**WHAT IS EXPECTED**
Each line of the listing that contains "Open" should be found and copied.

**DATA RECORDS**
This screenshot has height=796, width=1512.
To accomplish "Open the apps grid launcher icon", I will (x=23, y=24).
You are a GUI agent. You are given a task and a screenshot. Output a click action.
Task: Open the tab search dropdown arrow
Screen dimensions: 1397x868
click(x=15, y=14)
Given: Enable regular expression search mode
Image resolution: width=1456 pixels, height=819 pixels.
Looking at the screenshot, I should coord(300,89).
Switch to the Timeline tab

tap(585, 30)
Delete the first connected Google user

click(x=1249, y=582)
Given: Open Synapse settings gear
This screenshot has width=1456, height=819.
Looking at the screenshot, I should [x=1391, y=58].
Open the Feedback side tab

**OUTPUT FOR THIS TASK**
To accomplish "Open the apps grid launcher icon", I will (x=23, y=24).
Task: Open the tab search dropdown arrow
Given: Open Synapse settings gear
Open the Feedback side tab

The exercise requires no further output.